Saved data entries
○ ○ ○
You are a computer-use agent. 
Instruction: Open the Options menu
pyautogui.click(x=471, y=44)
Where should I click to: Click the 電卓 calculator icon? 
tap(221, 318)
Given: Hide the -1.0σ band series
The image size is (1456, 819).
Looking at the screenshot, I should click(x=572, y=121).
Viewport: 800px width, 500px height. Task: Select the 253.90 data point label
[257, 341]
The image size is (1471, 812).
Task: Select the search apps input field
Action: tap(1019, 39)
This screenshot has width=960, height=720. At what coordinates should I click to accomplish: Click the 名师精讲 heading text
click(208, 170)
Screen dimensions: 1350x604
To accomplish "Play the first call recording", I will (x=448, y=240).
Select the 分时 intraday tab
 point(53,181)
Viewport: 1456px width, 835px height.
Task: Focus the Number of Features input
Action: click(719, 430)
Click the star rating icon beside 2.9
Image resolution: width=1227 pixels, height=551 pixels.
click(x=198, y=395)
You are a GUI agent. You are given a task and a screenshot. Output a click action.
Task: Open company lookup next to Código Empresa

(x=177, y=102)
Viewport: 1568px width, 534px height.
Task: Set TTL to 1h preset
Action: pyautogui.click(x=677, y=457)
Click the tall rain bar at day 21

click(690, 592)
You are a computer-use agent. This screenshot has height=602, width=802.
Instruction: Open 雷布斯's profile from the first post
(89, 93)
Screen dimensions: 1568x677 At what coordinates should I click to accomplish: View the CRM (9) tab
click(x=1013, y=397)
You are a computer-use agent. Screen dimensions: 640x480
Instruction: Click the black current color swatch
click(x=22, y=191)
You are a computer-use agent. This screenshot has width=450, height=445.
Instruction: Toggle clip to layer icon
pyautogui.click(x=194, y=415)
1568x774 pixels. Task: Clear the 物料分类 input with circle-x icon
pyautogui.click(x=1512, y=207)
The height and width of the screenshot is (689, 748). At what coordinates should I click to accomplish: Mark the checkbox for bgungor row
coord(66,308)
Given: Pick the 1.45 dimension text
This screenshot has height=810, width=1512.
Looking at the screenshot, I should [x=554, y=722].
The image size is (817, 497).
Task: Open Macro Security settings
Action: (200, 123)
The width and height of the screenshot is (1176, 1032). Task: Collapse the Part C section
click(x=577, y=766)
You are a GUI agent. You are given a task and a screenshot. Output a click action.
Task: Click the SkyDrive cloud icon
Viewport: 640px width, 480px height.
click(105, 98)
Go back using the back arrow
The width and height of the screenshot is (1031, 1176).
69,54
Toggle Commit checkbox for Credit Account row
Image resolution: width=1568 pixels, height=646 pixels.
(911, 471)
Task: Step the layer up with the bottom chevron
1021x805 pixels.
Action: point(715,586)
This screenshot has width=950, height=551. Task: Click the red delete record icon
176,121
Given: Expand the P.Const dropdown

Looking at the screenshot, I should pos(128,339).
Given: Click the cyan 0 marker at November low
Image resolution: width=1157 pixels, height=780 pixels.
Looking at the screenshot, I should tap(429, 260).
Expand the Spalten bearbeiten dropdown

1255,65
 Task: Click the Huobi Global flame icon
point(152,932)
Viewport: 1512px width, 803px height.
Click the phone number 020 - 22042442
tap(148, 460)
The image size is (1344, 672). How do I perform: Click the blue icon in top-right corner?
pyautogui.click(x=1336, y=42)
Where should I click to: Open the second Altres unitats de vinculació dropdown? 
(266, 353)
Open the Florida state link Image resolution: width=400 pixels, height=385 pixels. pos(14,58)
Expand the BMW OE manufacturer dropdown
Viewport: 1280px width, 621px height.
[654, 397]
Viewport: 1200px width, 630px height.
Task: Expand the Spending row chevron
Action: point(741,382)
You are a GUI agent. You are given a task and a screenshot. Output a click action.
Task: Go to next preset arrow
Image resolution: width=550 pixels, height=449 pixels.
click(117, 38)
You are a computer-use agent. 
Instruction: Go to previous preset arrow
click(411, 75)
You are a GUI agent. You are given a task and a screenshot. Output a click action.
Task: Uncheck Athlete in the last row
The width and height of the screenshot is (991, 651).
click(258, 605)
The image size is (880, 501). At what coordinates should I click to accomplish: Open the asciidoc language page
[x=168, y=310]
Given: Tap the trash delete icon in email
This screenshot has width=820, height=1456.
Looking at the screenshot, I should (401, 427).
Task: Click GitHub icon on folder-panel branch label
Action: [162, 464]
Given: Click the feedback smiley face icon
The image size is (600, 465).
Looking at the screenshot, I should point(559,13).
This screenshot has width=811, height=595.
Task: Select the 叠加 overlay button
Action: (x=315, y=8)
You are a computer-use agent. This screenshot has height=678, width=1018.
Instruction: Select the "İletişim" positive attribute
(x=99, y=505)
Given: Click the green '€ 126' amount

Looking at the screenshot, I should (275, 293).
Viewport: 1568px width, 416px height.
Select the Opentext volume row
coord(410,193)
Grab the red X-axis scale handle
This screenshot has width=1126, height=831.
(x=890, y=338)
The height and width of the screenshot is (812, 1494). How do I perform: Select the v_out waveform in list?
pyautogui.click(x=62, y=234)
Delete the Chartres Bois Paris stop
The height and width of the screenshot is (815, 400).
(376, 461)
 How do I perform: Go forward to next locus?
○ ○ ○
Action item
Repeat only what lies between the first line of the data and the line containing "Screen dimensions: 1350x604", both of those lines included, exactly as it stands.

Written reply
You are a computer-use agent. 
Instruction: Open the Options menu
pyautogui.click(x=471, y=44)
Where should I click to: Click the 電卓 calculator icon? 
tap(221, 318)
Given: Hide the -1.0σ band series
The image size is (1456, 819).
Looking at the screenshot, I should click(x=572, y=121).
Viewport: 800px width, 500px height. Task: Select the 253.90 data point label
[257, 341]
The image size is (1471, 812).
Task: Select the search apps input field
Action: tap(1019, 39)
This screenshot has width=960, height=720. At what coordinates should I click to accomplish: Click the 名师精讲 heading text
click(208, 170)
Screen dimensions: 1350x604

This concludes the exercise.